# CHALLENGES
**A)** In the Puliancholai travel account, who runs the hotel in the village?
**B)** Write the next part of the Puliancholai travel account, picking up after its final sentence.

-- Start EXCERPT --

As one turns off the highway at Perambalur and gets into SH142 that would take one to Thuraiyur and eventually to Puliancholai, it gets a lot more familiar as daily life begins to spill over into the road again with a vengeance. Smaller roads with more space for life as well as commerce. But no escaping the huge educational complexes here too. And the poor cousins of government schools as well. As you pause to take photographs, the boys stand and pose proudly even though they are obviously late for school. And seeing a stranger taking photographs, the girls take a different route to the school, avoiding you. And lest you forget that change is a still a contested process, there's also the disturbing presence of a riot-control vehicle in the distance.

Puliancholai itself is a small village at the foothills of the Kollimalai range, the starting point for a 15km trek up the hills. The forest and tourism departments have a couple of well-furnished guest houses which you can book in advance and apart from those there's just a handful of houses and a hotel run by a Gulf returnee. He prepares a tingling chicken curry that sears its way all the way down to the stomach — and refuses to take any money for it. “The panchayat will pay for it and we are happy that you are going to write about Puliancholai,” he says. I don't know what to say.

There's a stream coming down from the hills running through the village. “It never dries even in the hottest of seasons,” says the panchayat president. “It comes from a huge waterfall 15 km up in the hills, the source of which no one has traced so far,” he adds an element of mystery to the everyday.

That waterfall is my destination the next day. There's a forest guard to accompany me since the trail is not clearly marked all through and one could easily get lost. There are also people in the village whom you can engage as guides. The trail is used by tribals living in a village up the hills to transport forest produce down to Puliancholai.

-- End EXCERPT --
-- Start GIVEN MATERIAL --

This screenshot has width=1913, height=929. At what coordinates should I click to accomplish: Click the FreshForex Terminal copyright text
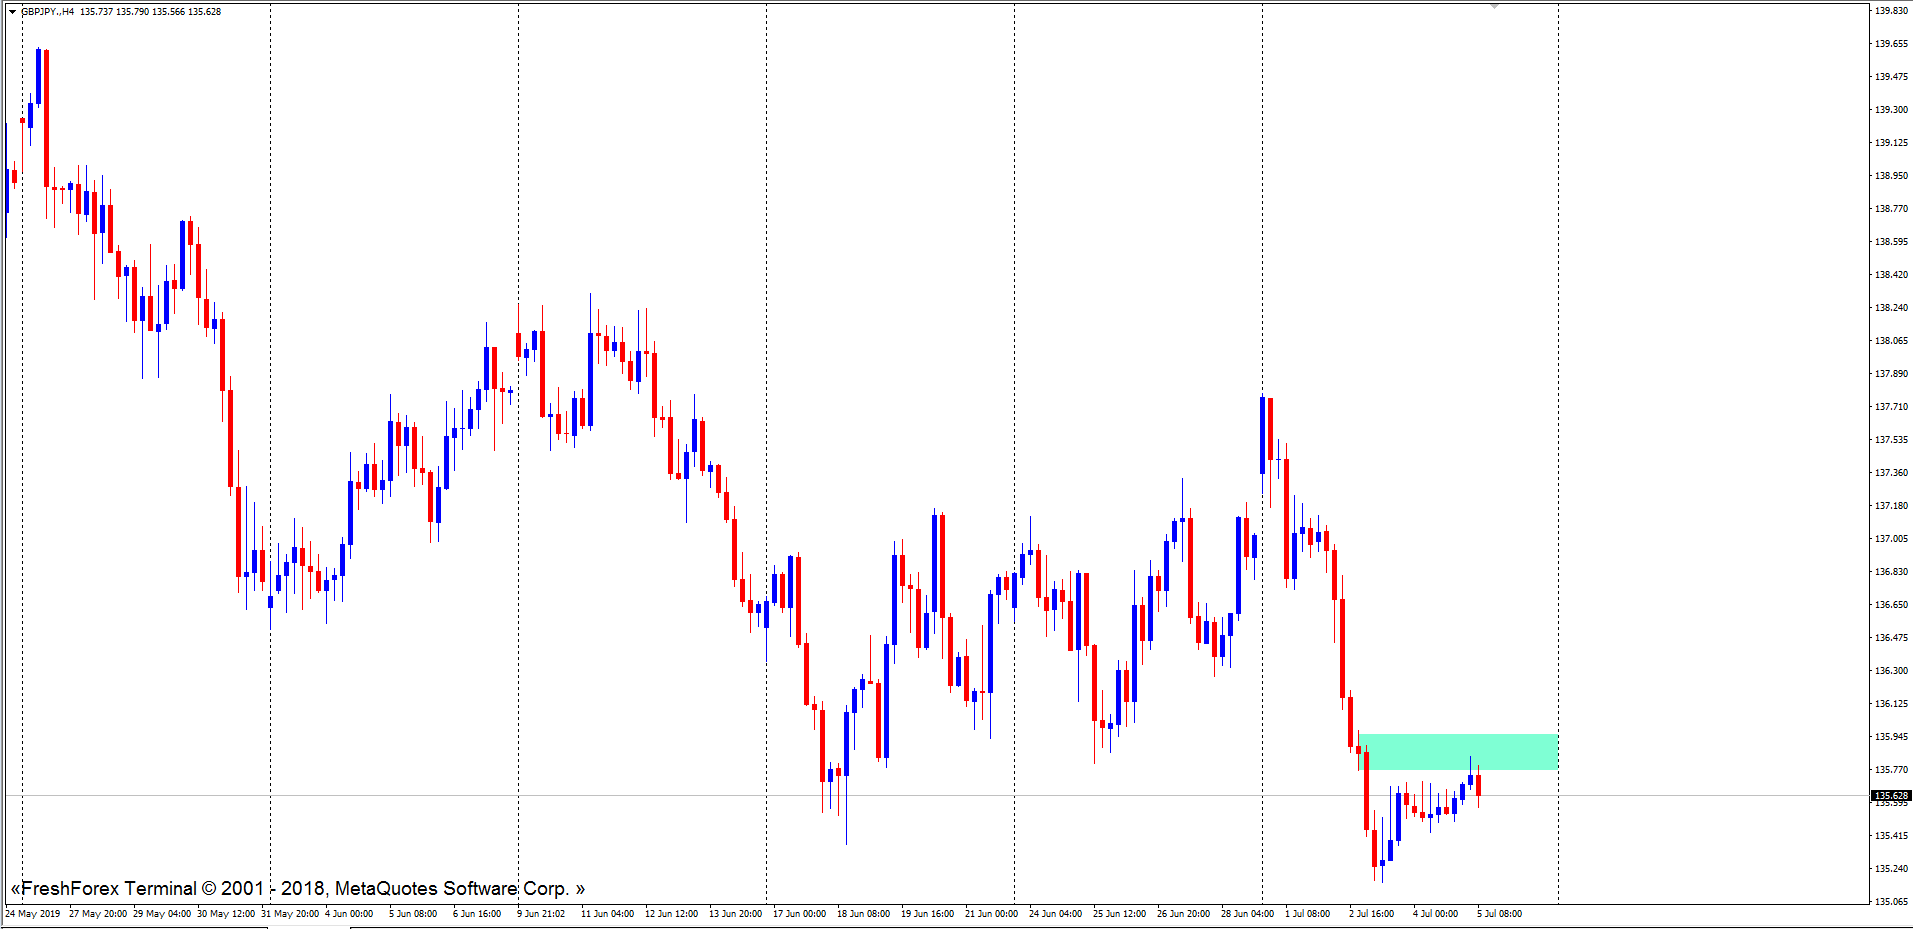[297, 889]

-- End GIVEN MATERIAL --

# TASK-BY-TASK RESULTS
**A)** A Gulf returnee.

**B)**
It's a tough trek. Unrelentingly steep, without any flat stretches to let you catch your breath, it's a trekker's delight but you better be sure that you are fit enough. I realise my fitness is not quite what it used to be. About four kilometres up the trail, I realise I'll have to leave the trek for another day. I promise myself I'll come back. As consolation, the forest guard takes me to the riverside temple a couple of kilometres from the village. “The deity is very powerful,” he says. “On weekends a lot of goats are sacrificed here as offerings.”

The ride back is a lot more sobering. The villages and towns pass by: Silavattam, Saram, Kallapiranpatti, Rettanai, Eranji, Sengunam.... names that evoke memories of a childhood and a way of life once lived and had thought was long gone. Change is relentless. But one is too much a part of it to realise what one has really gained. Or lost.

Getting there: Puliancholai is accessible by road from Trichy (70 km) and Perambalur (55 km). There are buses plying from both these places. The nearest town is Thuraiyur (17 km). For accommodation at the Forest/Tourism Guest Houses contact the Block Development Officer, Thuraiyur, Tel: 04327252257. Bookings must be made in advance. The lone local hotel is the only source of food.